Q&A: Cohesion Business Technology's John Owens on entrepreneurship and lessons learned
Recently named to the Cincinnati Business Courier's "Forty Under 40" list of top young executives, these are fulfilling times for John Owens, a Dayton native who grew up the son of a church pastor. After graduating from the University of Cincinnati in 1996, he worked in the information technology industry until he decided to strike out on his own by forming Cohesion Business Technology
After more than a decade of constant growth, Cohesion exploded in the last 18 months, acquiring two IT consulting firms to expand its base to become a national presence with officers in Columbus, Boston and Charlotte, N.C. Owens discussed the road to success with hiVelocity.
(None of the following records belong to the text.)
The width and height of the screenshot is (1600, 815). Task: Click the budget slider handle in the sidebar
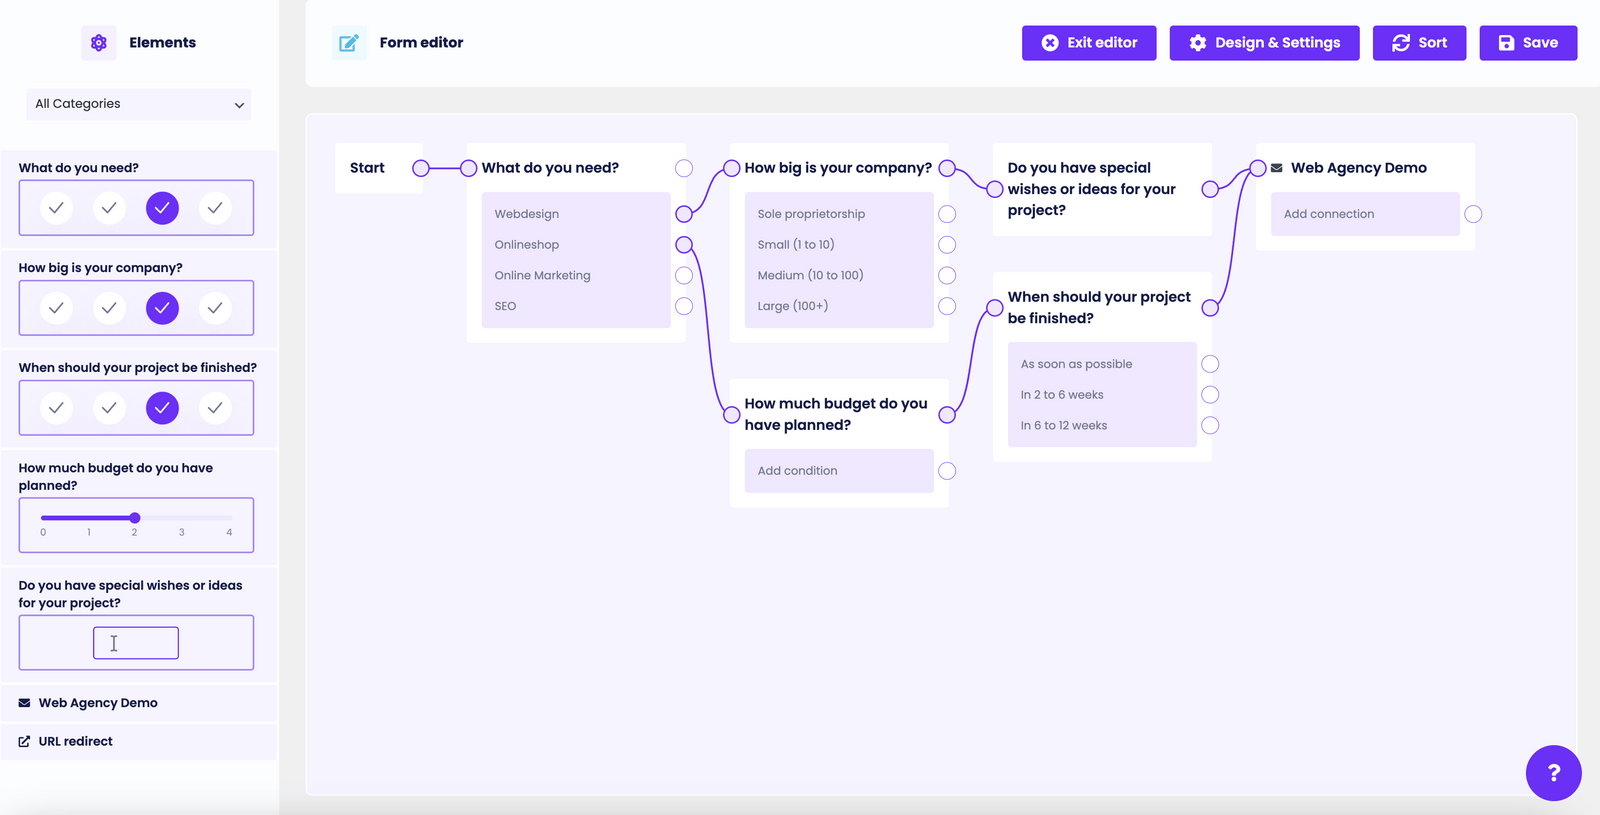[135, 518]
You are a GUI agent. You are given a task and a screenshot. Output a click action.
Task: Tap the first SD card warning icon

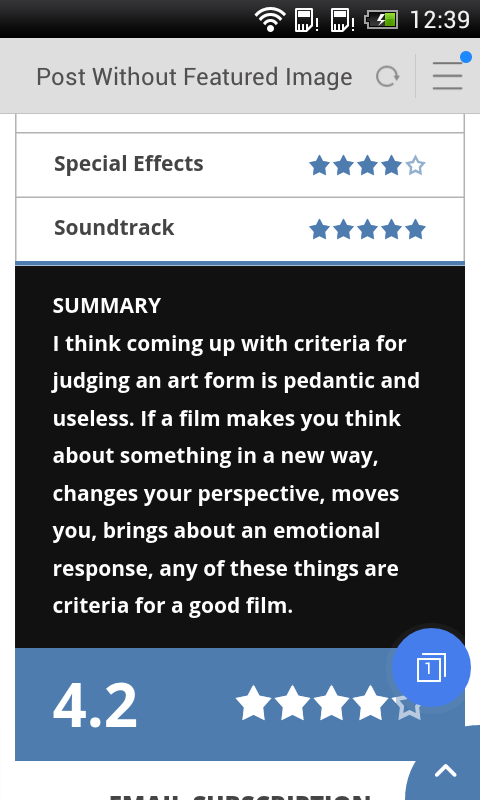[306, 20]
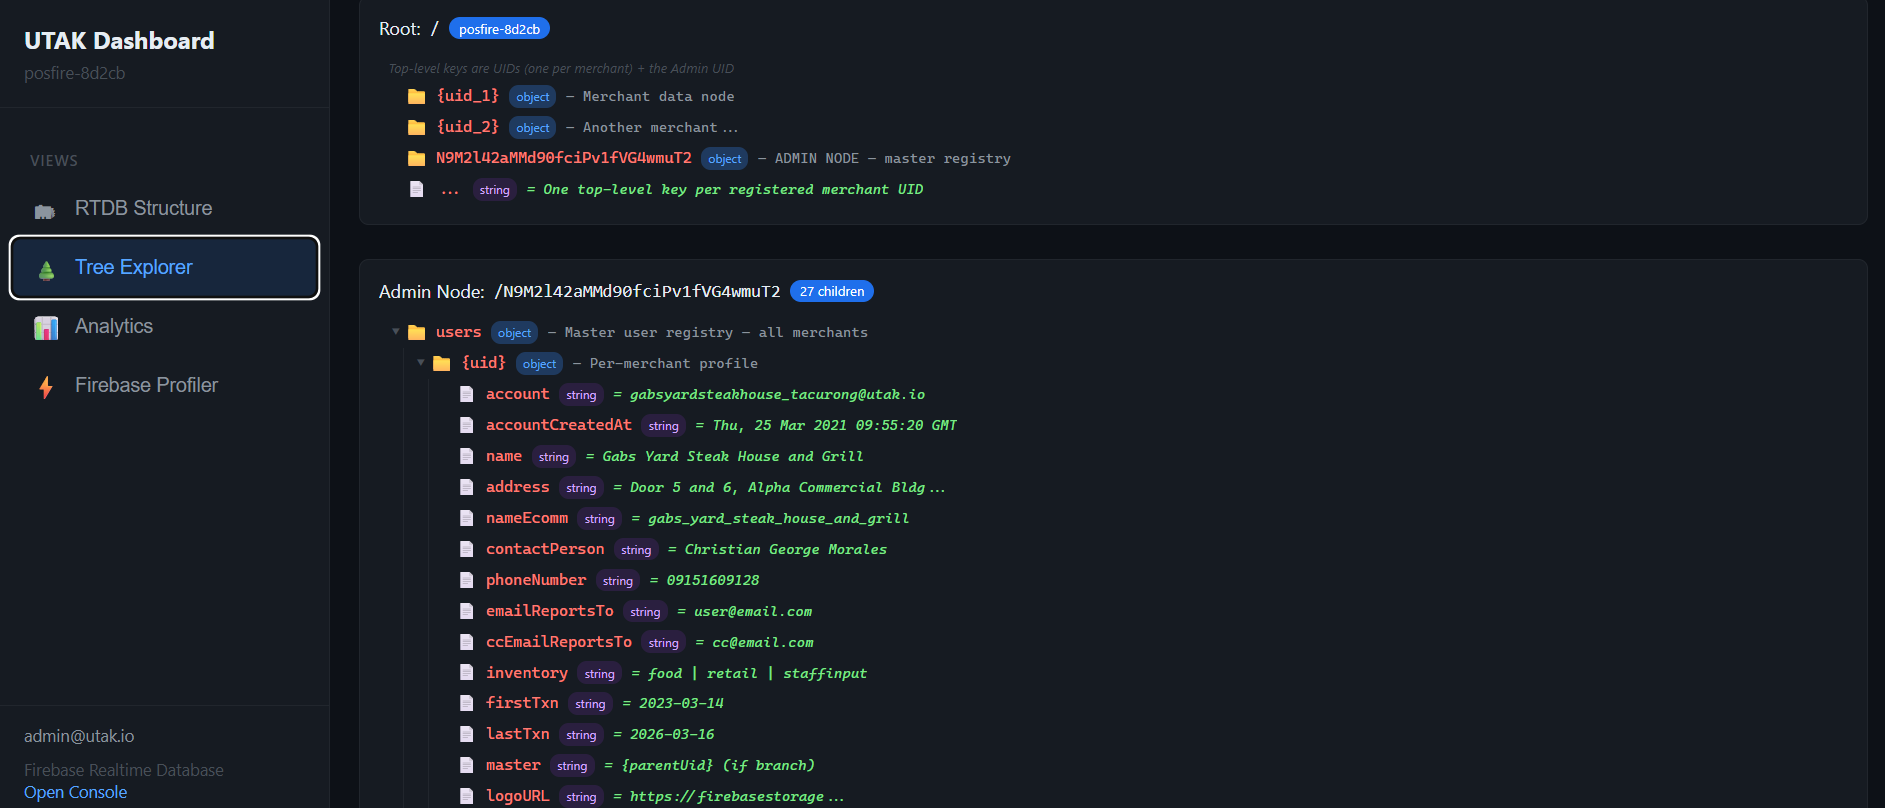Select the emailReportsTo key
The height and width of the screenshot is (808, 1885).
[549, 611]
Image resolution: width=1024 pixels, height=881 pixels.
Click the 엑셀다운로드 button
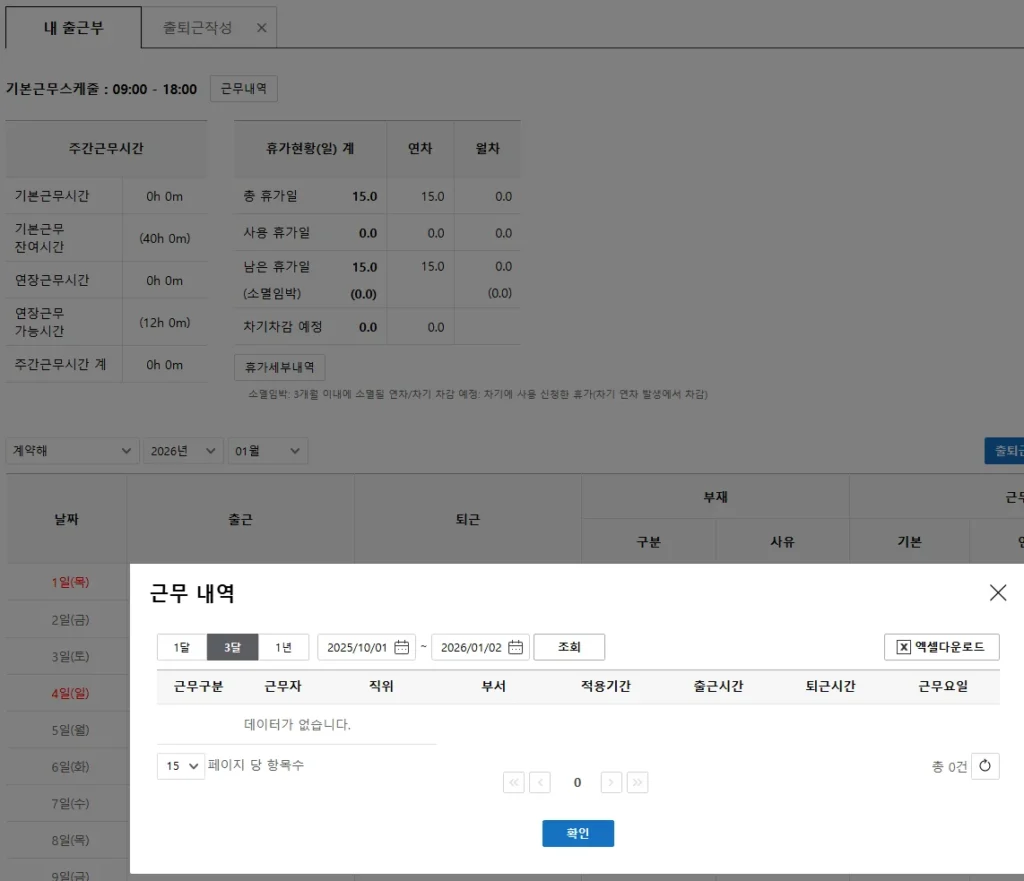(x=941, y=647)
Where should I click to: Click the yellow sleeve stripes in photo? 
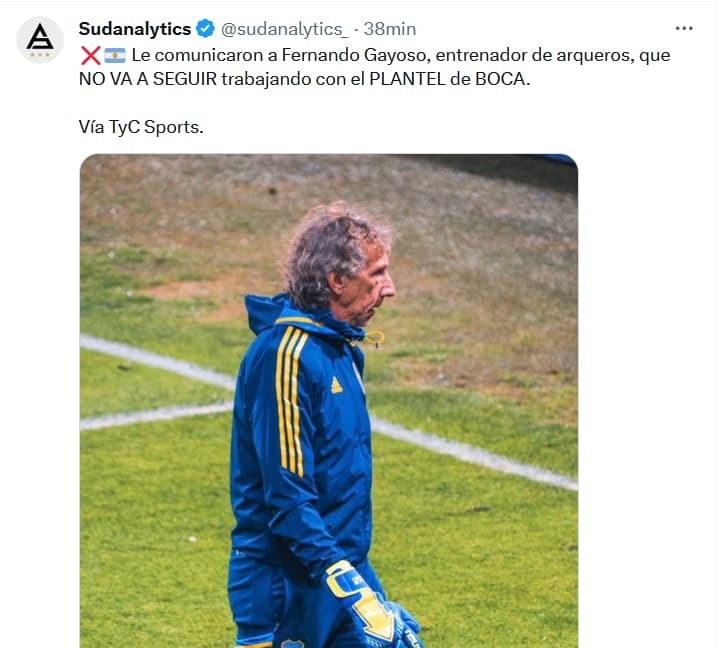(292, 400)
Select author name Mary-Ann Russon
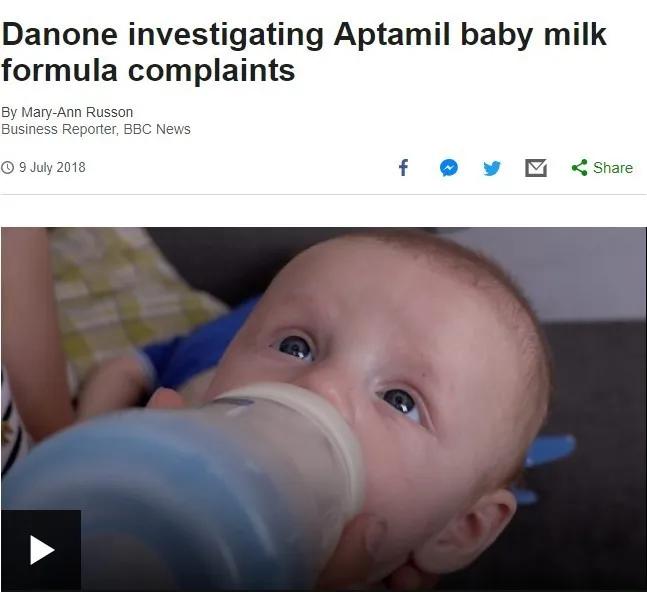 (77, 112)
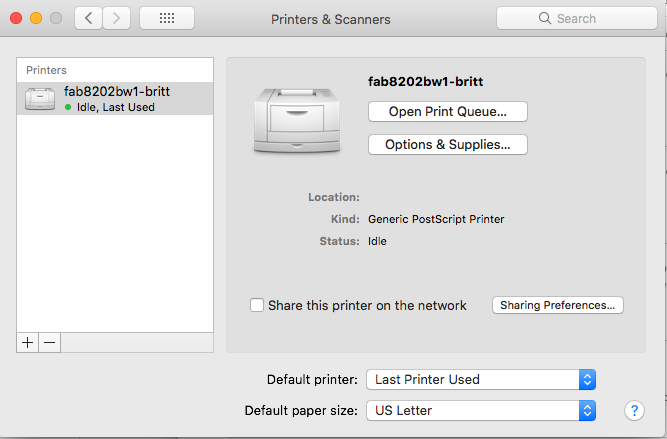Screen dimensions: 667x439
Task: Open help with the question mark button
Action: pyautogui.click(x=634, y=410)
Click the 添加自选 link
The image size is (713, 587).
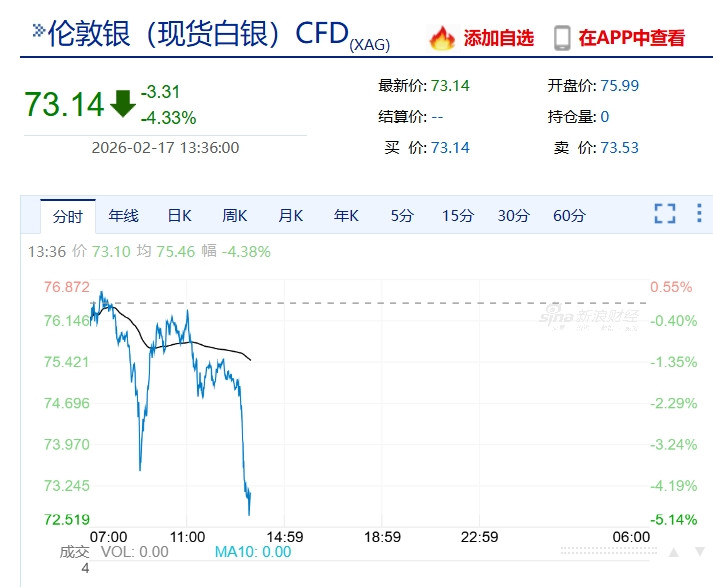(x=499, y=38)
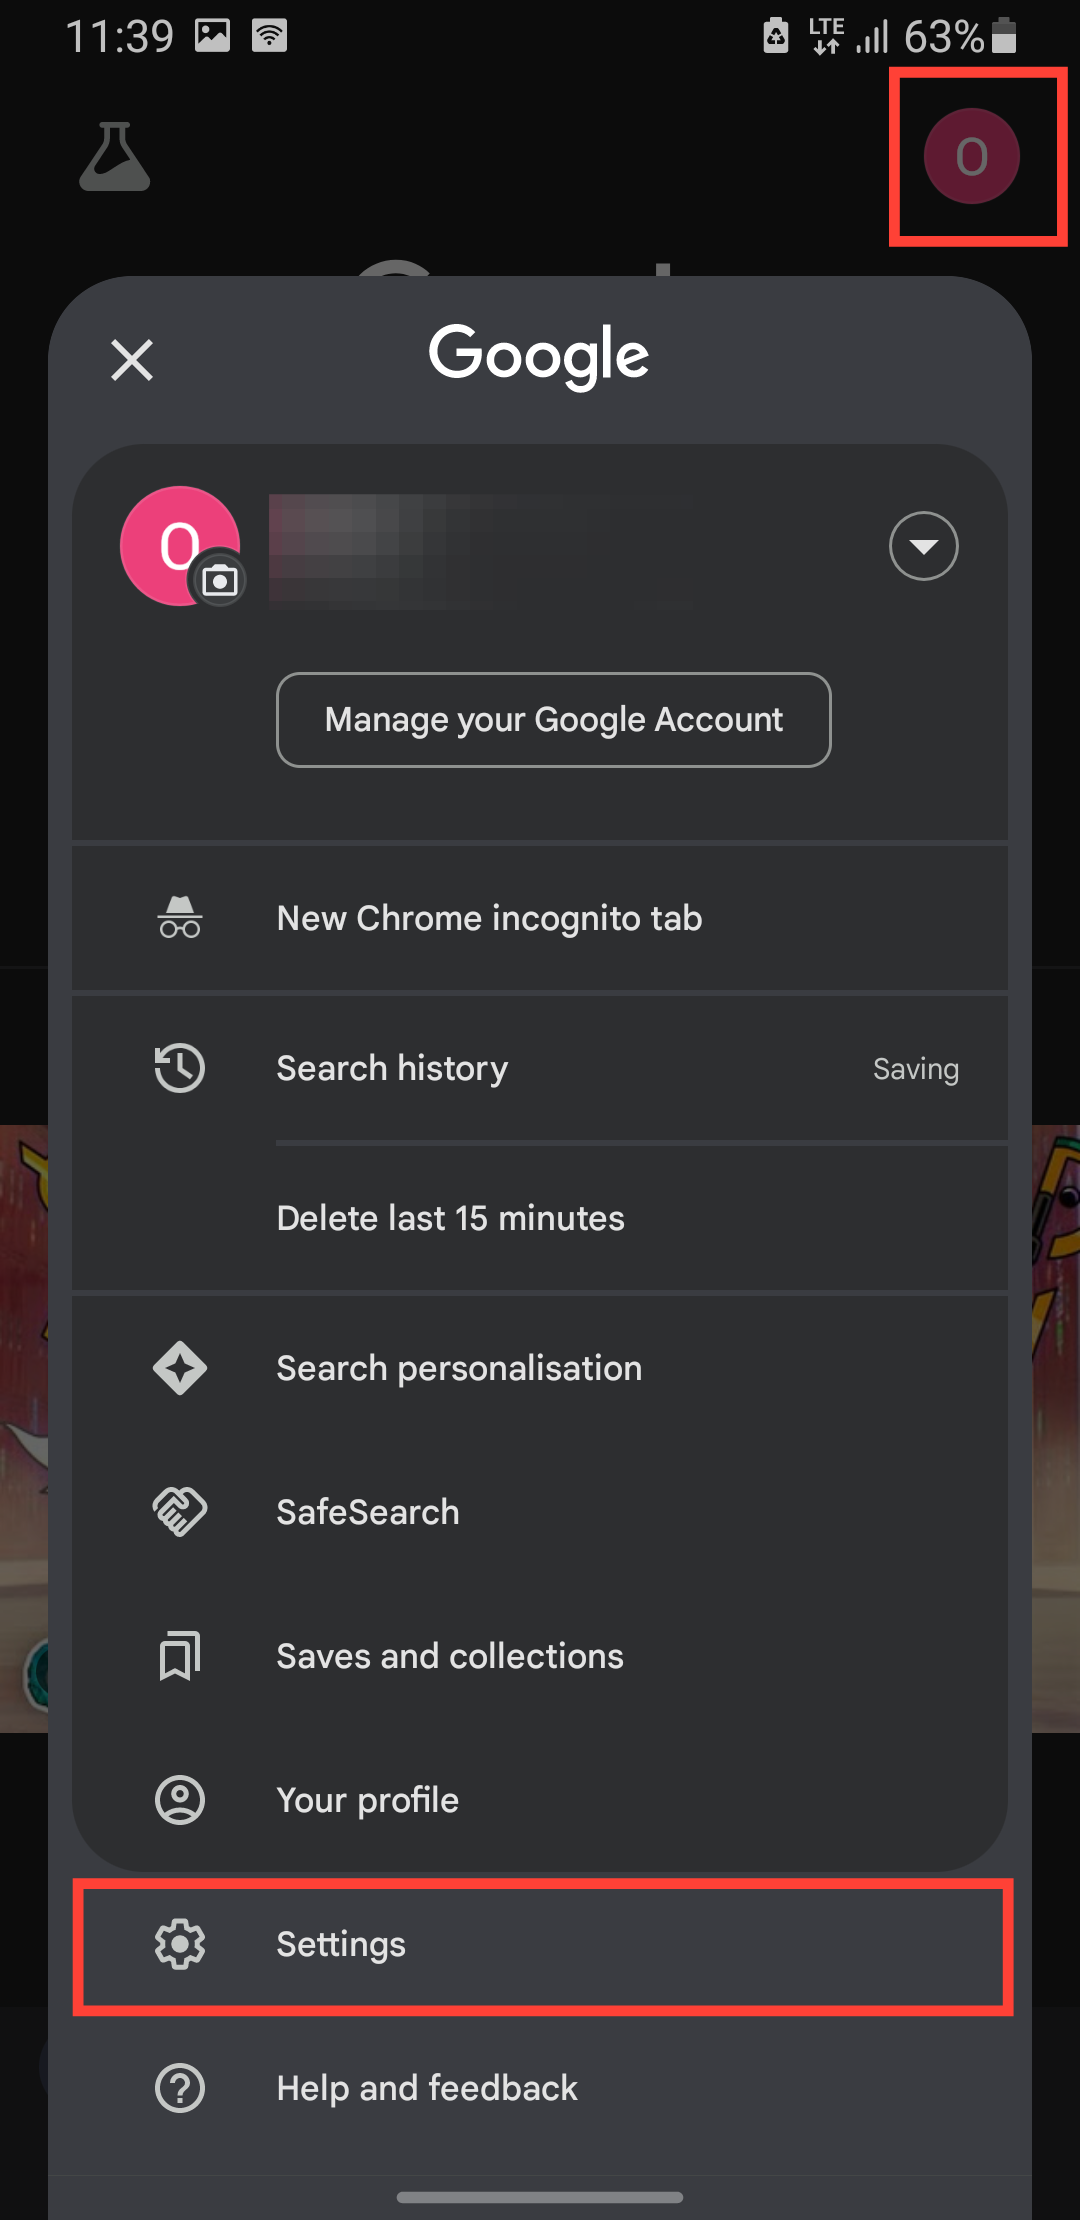Tap the bottom sheet drag handle
The height and width of the screenshot is (2220, 1080).
point(540,2197)
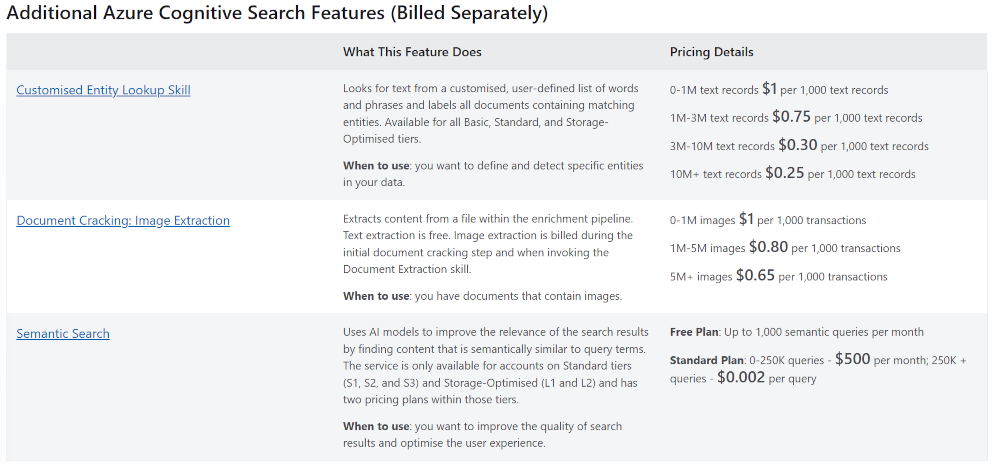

Cohesion's come a long way in 12 years. Is it hard to fathom at times?
We pretty much started it on a shoestring budget. The first hurdle we had to overcome was funding, finding the capital for a start-up. We never reached out to third parties because we wanted to keep the equity and we wanted to build the business the way we wanted to build it. If you go the venture capital route or go to a third party, you surrender some of that autonomy. So, we did it on our own. Because of that, we grew in fits and starts for a while. There were some troubled times, like the economic downturn that followed 9/11, but we were profitable every year. The last four years have been the unbelievable part -- we've seen growth of 25 percent or more in each of the last four years.
And that's coincided with your ability to grow through acquisitions?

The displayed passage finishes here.